NSX-T troubleshooting

Troubleshooting for NSX-T network issues.

Known issues

In HA clusters that use NSX-T 2.2, you might not be able to log in to the management console. After you specify the login credentials, you are redirected to the login page. You might have to try logging in multiple times until you succeed. This issue is intermittent due to the known issue in VMware: For Kubernetes service type ClusterIP, Client-IP based session affinity is not supported. For more information, see [NSX Container Plugin 2.4.1 Release Notes] Opens in a new tab](../images/icons/launch-glyph.svg "Opens in a new tab").

In an NSX-T environment, when you restart a master node, the management console is inaccessible even though all the service pods are in a good state. This issue is caused because of non-persistent IPtable NAT rules, which help host port and pod communication through host IP. NSX-T does not support host port. IBM Cloud Private uses host port for the management console.

To resolve the issue, run the following commands on all the master nodes. Use the network CIDR that you specified in the /<installation_directory>/cluster/config.yaml file.

iptables -tnat -N ICP-NSXT
iptables -tnat -A POSTROUTING -j ICP-NSXT
iptables -tnat -A ICP-NSXT ! -s  <network_cidr> -d <network_cidr> -j MASQUERADE

MustGather

  1. Get the pod status of both the NCP controller and node-agent pods.
    kubectl -n kube-system get pods -o wide -l tier=nsx-networking
    
  2. Get the log of the pods (NCP controller and node-agent pods) which are not in ready state.
  3. When node-agent pod is failing in a node, get the kubelet logs and ovs log from the node.

    journalctl -u kubelet
    ovs-vsctl show
    
  4. Create the configmap value of nsx-ncp-config and nsx-node-agent-config.

    kubectl -n kube-system get cm nsx-ncp-config -o yaml
    kubectl -n kube-system get cm nsx-node-agent-config -o yaml
    
  5. Create the secret value of nsx-secrets.

    kubectl -n kube-system get secrets nsx-secrets -o yaml
    

Troubleshooting

To avoid NSX-T network issues during installation, ensure that the following settings are correctly configured.

  1. Install the NSX-T CNI plug-in on all the nodes.

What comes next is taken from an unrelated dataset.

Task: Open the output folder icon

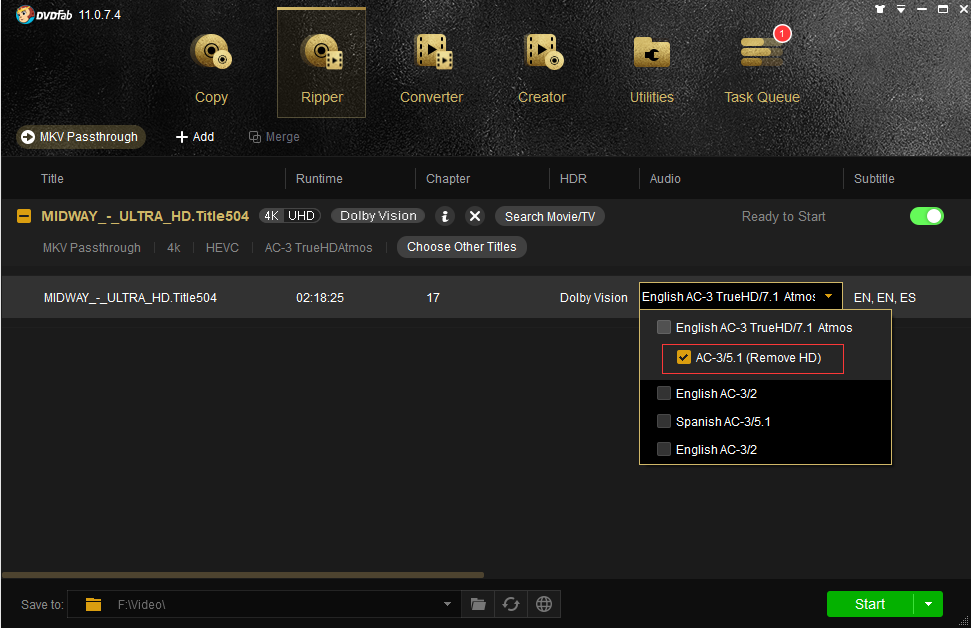Action: click(x=478, y=604)
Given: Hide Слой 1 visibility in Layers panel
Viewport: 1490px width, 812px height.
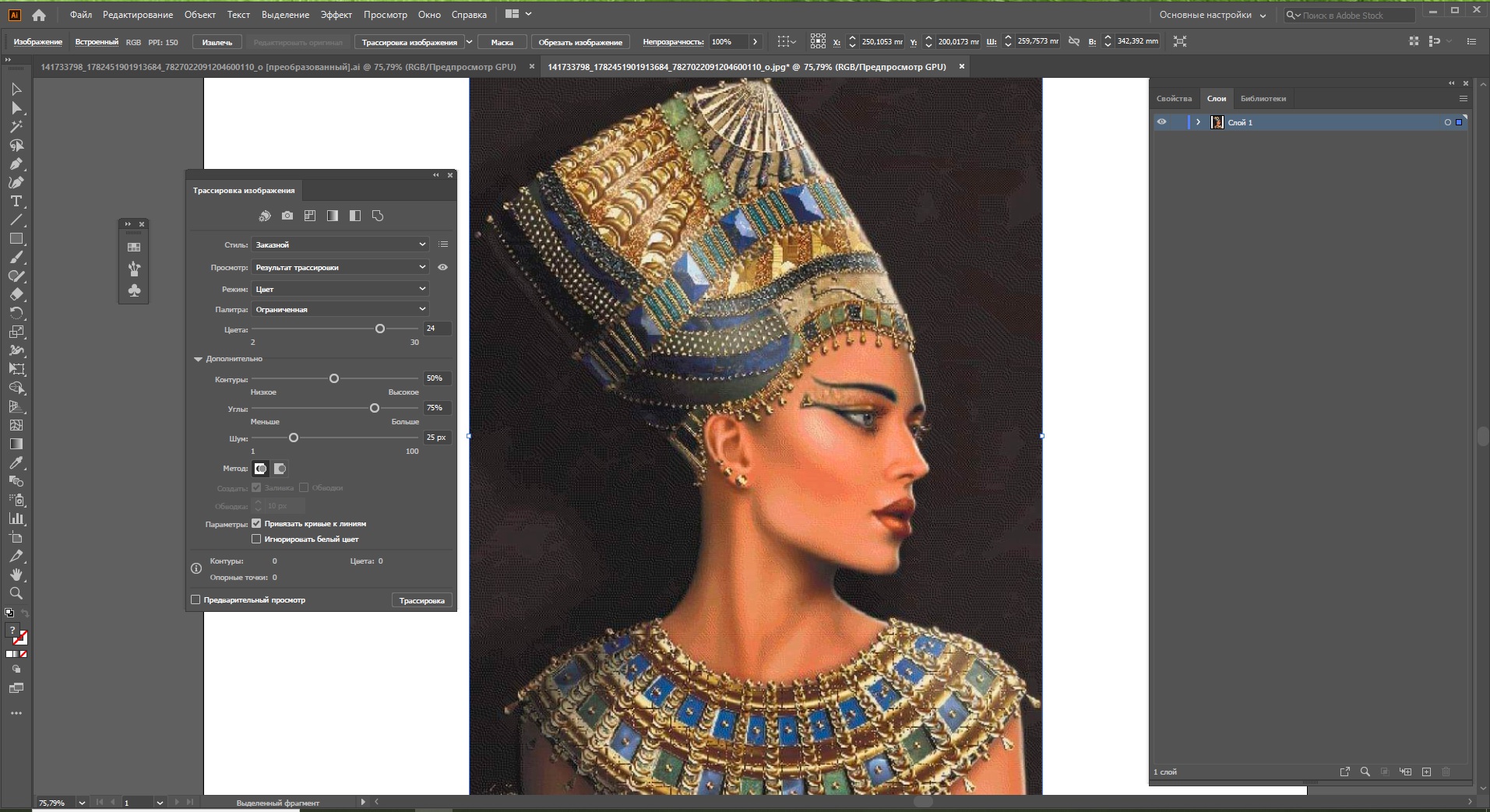Looking at the screenshot, I should [x=1161, y=121].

As part of the installation, a validation check is added and a proper error is produced.
  2. Install and configure open vSwitch in all the nodes. As part of the installation, a validation check is added and a proper error is produced.
  3. The mandatory NSX-T resources that are given in config.yaml are configured in the NSX-T manager. If they are not configured, the NCP controller does not go to ready state and the installation waits for kube-dns. TASK [waitfor : Waiting for kube-dns to start]
  4. Tag the logical switch port with node name and cluster name in the NSX-T Manager. If the tag is not correct, the node-agent pod for the node goes to ready state.